Co do matematyki, to napisałeś, że podmiotem tego filmu jest matematyka. Tu pojawia się kwestia tego na ile rozumiesz znaczenie słowa "podmiot". W dodatku usilnie starasz się patrzeć na ten film przez pryzmat rozważań o matematyce, co jest kompletnym bezsensem i co jednak dalej sugeruje patrzenie na niego jako film po prostu o matematyce.

Co do Kabały, to nie pojmuję jak możesz się wypowiadać na temat, czegoś czego nie rozumiesz i nawet nie wiesz czym jest. Nie chcę być wredna, ale takie postępowanie, to skrajna głupota. To tak jakby ktoś nie mający pojęcia o matematyce zaczął wykładać na wyższej uczelni. Wiadomo, że się ośmieszy i zrobi to na własne życzenie.
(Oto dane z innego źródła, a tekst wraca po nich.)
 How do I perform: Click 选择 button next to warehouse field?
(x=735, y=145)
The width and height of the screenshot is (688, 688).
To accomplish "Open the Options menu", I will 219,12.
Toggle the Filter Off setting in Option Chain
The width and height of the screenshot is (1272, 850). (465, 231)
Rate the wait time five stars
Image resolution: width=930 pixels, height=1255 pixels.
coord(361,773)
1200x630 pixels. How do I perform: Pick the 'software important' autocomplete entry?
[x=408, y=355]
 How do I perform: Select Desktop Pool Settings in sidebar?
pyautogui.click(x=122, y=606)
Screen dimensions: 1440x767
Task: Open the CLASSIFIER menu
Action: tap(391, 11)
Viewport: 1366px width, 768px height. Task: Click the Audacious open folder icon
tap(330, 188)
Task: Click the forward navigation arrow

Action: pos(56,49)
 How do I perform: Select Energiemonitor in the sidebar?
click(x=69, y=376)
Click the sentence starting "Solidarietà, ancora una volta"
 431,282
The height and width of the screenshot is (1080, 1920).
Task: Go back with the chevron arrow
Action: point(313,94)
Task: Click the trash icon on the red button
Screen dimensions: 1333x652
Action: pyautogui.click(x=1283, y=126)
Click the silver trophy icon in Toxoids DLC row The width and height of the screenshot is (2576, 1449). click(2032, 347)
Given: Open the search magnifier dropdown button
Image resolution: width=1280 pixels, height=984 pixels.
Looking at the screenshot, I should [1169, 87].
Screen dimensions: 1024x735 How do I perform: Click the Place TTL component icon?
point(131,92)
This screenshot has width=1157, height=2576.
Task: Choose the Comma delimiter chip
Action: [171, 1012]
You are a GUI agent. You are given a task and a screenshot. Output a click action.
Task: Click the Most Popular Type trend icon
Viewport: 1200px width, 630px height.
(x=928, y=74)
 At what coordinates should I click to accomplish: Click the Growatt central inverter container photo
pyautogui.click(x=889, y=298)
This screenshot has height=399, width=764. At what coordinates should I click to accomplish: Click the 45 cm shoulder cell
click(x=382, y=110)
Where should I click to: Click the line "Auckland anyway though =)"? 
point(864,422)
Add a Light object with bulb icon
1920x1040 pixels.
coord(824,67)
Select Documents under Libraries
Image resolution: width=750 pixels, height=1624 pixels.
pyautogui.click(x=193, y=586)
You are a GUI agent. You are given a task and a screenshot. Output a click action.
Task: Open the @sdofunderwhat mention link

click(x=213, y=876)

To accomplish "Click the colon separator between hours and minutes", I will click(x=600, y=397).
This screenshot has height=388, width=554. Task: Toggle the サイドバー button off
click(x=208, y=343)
I wiadomo, że nie będzie świadom jak głupio wypada to, co mówi, bo będzie mówić o czymś, o czym nie ma pojęcia.

użytkownik usunięty
Eleonora

Żałosna wycieczka personalna, podkreślona argumentami ad hominem, oraz ad personam. Błędnie odczytujesz moją intencję wypowiedzi, oraz samą wypowiedź, jak i ten film.

Przedstawiasz swoje "prawdy", totalnie niepokryte z rzeczywistością, balansujesz na granicy kłamstwa, a przykłady są tworzone nie na bazie dyskusji, ale na podstawie twojej teorii. Słabe.

Nie napisałem, że nie zrozumiałaś tego filmu. Ponownie jakieś zdanie, które sobie tworzysz na podstawie...? No właśnie, czego?

Skoro piszę ci, że wiem o czym jest film, i przedstawiam to w miarę sensownie, ale jest to dla mnie nic, jeżeli chodzi o ogólną puentę, wnioski czy cokolwiek innego. To należy zrozumieć, iż nie każdego musi jarać coś takiego, a nie zarzucać niewiedzę niepopartą ŻADNYM argumentem.

Ponownie, nie moje słowa, twoje teorie. Trochę twój tok myślenia zajeżdża słabą filozofią na poziomie jakiegoś Wrocławskiego studium, tragedia. Matematyka jest w tym filmie ważna, a przynajmniej sama filozofia, nawet film nazywa się PI, i to nie bez powodu. Film nie jest o matematyce, łatwiej nie dam rady tego napisać, sorry. Jesteś, albo głupią istotą, która uważa się za coś inteligentnego, albo za wszelką cenę próbujesz bronić swojej teorii nie zważając na dyskusję.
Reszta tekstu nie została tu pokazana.